● WHAT YOU HAVE TO DO: Print each of the rows below without changing a single character.

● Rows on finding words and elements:

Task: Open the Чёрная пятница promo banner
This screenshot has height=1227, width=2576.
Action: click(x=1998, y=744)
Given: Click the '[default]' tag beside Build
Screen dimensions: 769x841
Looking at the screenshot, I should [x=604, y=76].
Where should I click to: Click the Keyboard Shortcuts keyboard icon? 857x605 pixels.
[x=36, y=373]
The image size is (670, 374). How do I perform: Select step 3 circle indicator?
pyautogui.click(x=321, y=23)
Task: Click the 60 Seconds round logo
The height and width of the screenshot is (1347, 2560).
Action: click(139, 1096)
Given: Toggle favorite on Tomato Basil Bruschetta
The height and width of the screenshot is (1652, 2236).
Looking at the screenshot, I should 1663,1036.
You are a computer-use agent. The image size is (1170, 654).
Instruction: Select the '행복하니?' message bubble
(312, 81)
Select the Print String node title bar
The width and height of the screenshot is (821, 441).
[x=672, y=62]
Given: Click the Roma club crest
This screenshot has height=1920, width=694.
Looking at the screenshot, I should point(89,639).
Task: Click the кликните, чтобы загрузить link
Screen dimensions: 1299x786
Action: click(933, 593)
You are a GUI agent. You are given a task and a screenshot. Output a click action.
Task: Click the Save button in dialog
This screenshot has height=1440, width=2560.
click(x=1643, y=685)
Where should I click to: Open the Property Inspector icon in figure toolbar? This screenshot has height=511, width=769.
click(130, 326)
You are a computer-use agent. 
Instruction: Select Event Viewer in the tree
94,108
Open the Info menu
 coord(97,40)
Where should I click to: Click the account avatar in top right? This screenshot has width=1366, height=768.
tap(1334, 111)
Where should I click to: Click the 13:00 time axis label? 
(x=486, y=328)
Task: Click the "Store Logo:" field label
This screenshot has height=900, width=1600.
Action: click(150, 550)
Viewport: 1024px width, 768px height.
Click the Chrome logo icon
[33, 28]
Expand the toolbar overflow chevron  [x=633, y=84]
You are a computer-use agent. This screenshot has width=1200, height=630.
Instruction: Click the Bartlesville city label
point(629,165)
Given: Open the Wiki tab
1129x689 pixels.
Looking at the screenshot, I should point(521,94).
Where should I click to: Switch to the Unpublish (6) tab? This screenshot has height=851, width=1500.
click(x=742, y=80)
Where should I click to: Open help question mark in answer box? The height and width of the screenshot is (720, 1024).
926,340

● FINAL RESULT:
Task: Open the Чёрная пятница promo banner
This screenshot has height=1227, width=2576.
Action: click(x=1998, y=744)
Given: Click the '[default]' tag beside Build
Screen dimensions: 769x841
Looking at the screenshot, I should [x=604, y=76].
Where should I click to: Click the Keyboard Shortcuts keyboard icon? 857x605 pixels.
[x=36, y=373]
The image size is (670, 374). How do I perform: Select step 3 circle indicator?
pyautogui.click(x=321, y=23)
Task: Click the 60 Seconds round logo
The height and width of the screenshot is (1347, 2560).
Action: click(139, 1096)
Given: Toggle favorite on Tomato Basil Bruschetta
The height and width of the screenshot is (1652, 2236).
Looking at the screenshot, I should 1663,1036.
You are a computer-use agent. The image size is (1170, 654).
Instruction: Select the '행복하니?' message bubble
(312, 81)
Select the Print String node title bar
The width and height of the screenshot is (821, 441).
[x=672, y=62]
Given: Click the Roma club crest
This screenshot has height=1920, width=694.
Looking at the screenshot, I should point(89,639).
Task: Click the кликните, чтобы загрузить link
Screen dimensions: 1299x786
Action: click(933, 593)
You are a GUI agent. You are given a task and a screenshot. Output a click action.
Task: Click the Save button in dialog
This screenshot has height=1440, width=2560.
click(x=1643, y=685)
Where should I click to: Open the Property Inspector icon in figure toolbar? This screenshot has height=511, width=769.
click(130, 326)
You are a computer-use agent. 
Instruction: Select Event Viewer in the tree
94,108
Open the Info menu
 coord(97,40)
Where should I click to: Click the account avatar in top right? This screenshot has width=1366, height=768.
tap(1334, 111)
Where should I click to: Click the 13:00 time axis label? 
(x=486, y=328)
Task: Click the "Store Logo:" field label
This screenshot has height=900, width=1600.
Action: click(150, 550)
Viewport: 1024px width, 768px height.
Click the Chrome logo icon
[33, 28]
Expand the toolbar overflow chevron  [x=633, y=84]
You are a computer-use agent. This screenshot has width=1200, height=630.
Instruction: Click the Bartlesville city label
point(629,165)
Given: Open the Wiki tab
1129x689 pixels.
Looking at the screenshot, I should point(521,94).
Where should I click to: Switch to the Unpublish (6) tab? This screenshot has height=851, width=1500.
click(x=742, y=80)
Where should I click to: Open help question mark in answer box? The height and width of the screenshot is (720, 1024).
926,340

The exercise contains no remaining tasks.